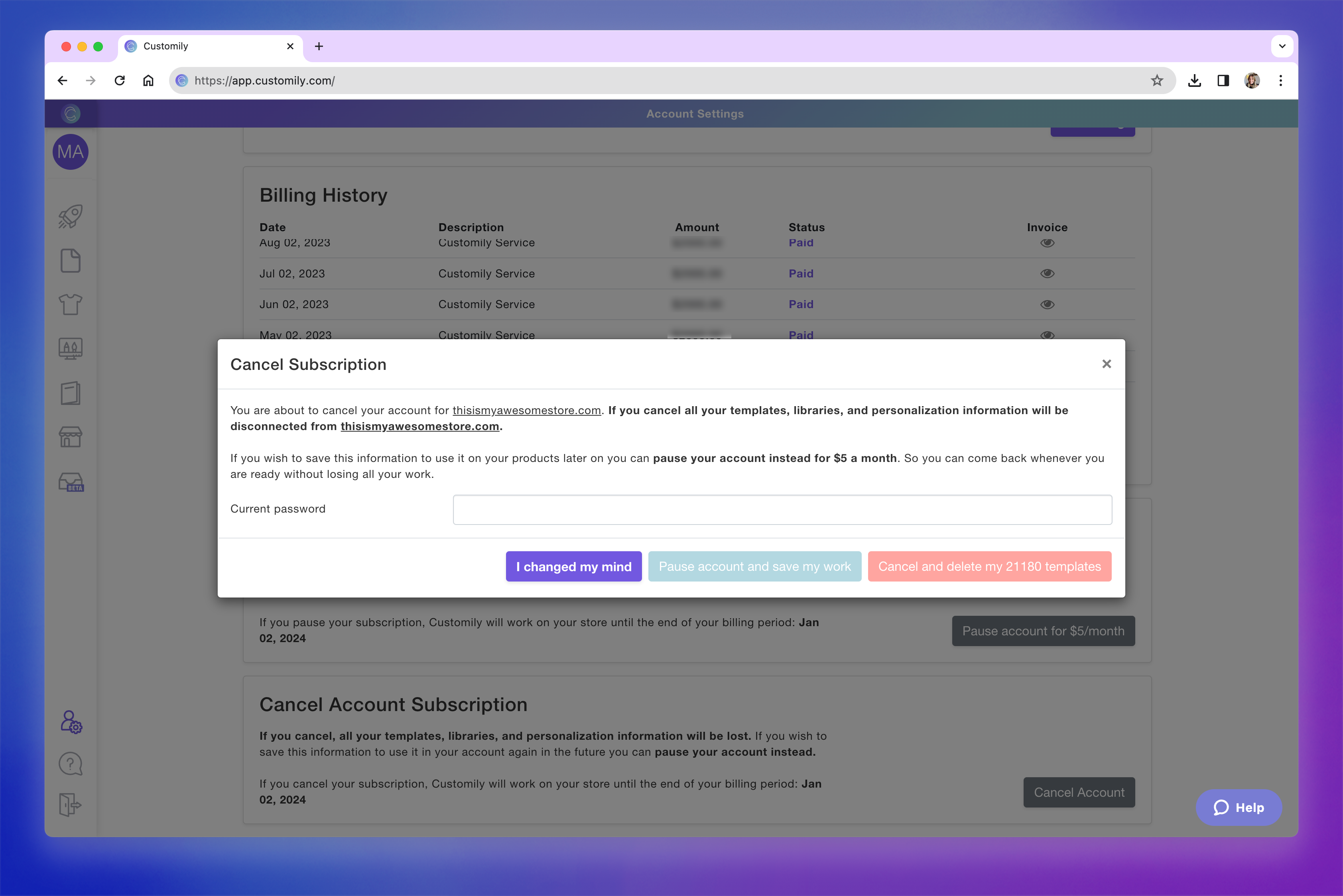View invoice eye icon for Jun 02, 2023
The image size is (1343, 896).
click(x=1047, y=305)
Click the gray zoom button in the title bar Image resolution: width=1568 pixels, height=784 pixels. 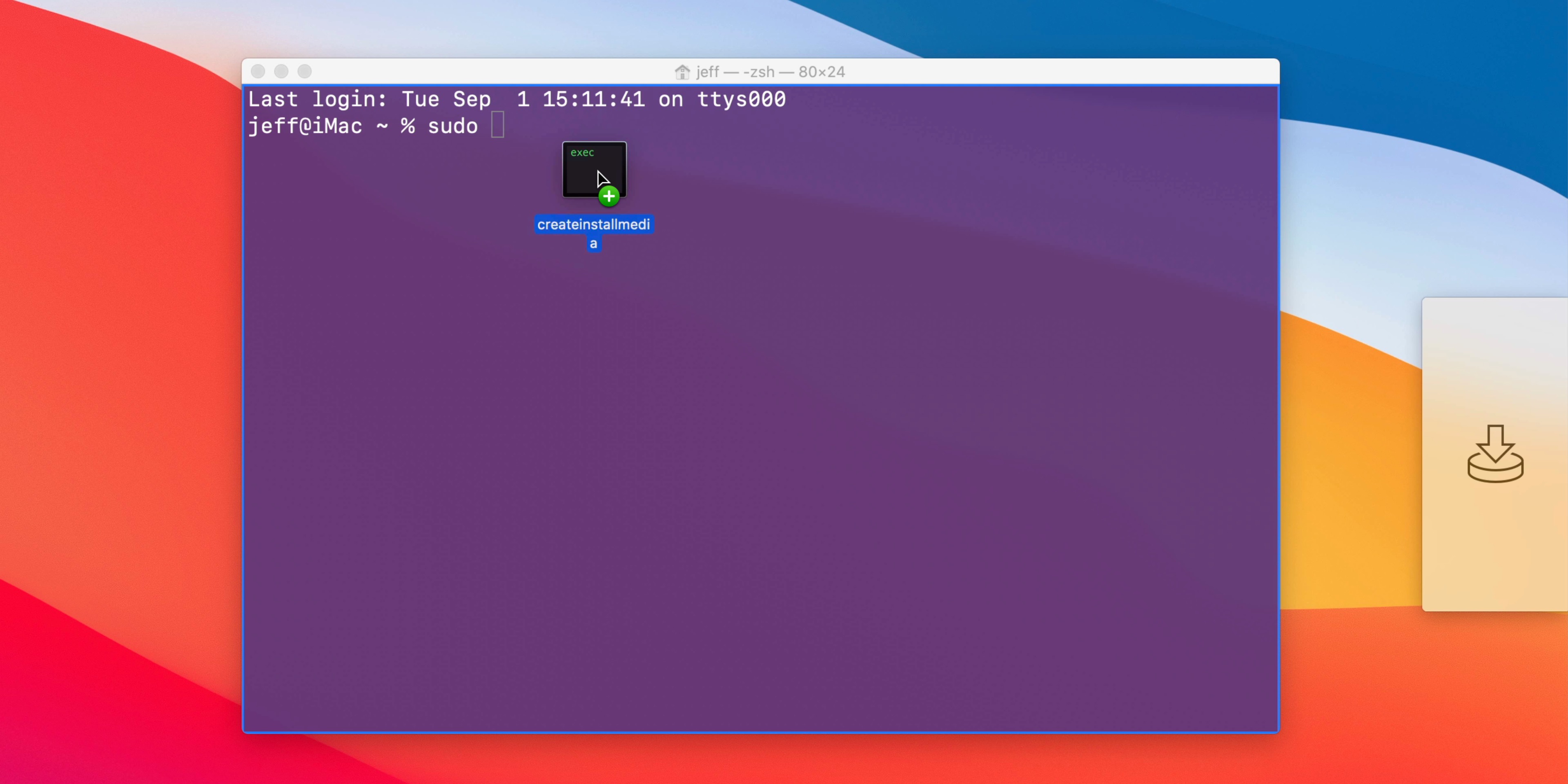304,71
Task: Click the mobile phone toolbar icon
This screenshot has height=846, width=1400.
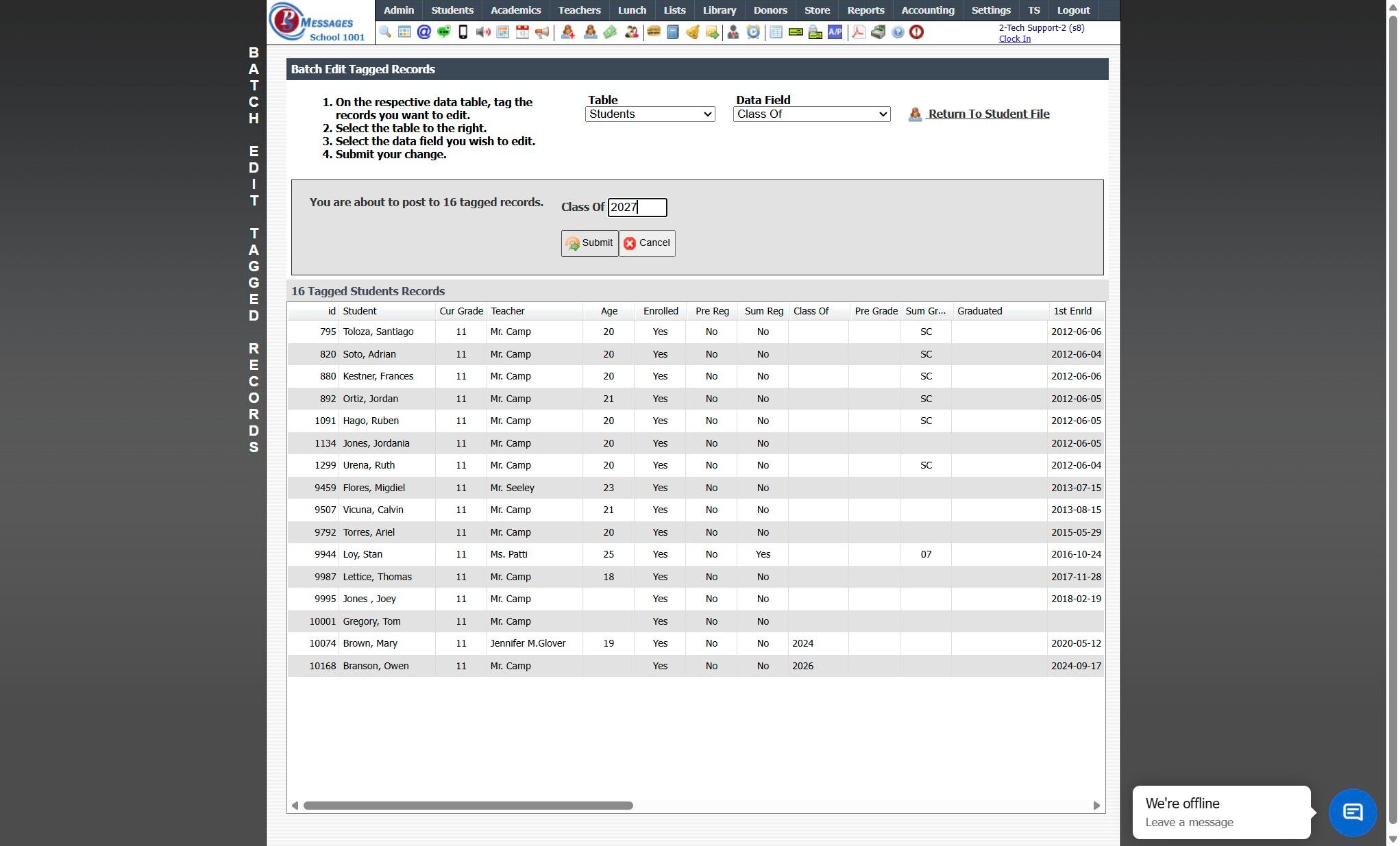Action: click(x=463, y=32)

→ WHAT YOU SHOULD DO: Starting at the line that contains "Task: Click the mobile phone toolbar icon", write out exactly each line through the last one in the listing above, leaving out the pictures and adding nothing else.

→ YOUR SOLUTION:
Task: Click the mobile phone toolbar icon
This screenshot has height=846, width=1400.
Action: click(x=463, y=32)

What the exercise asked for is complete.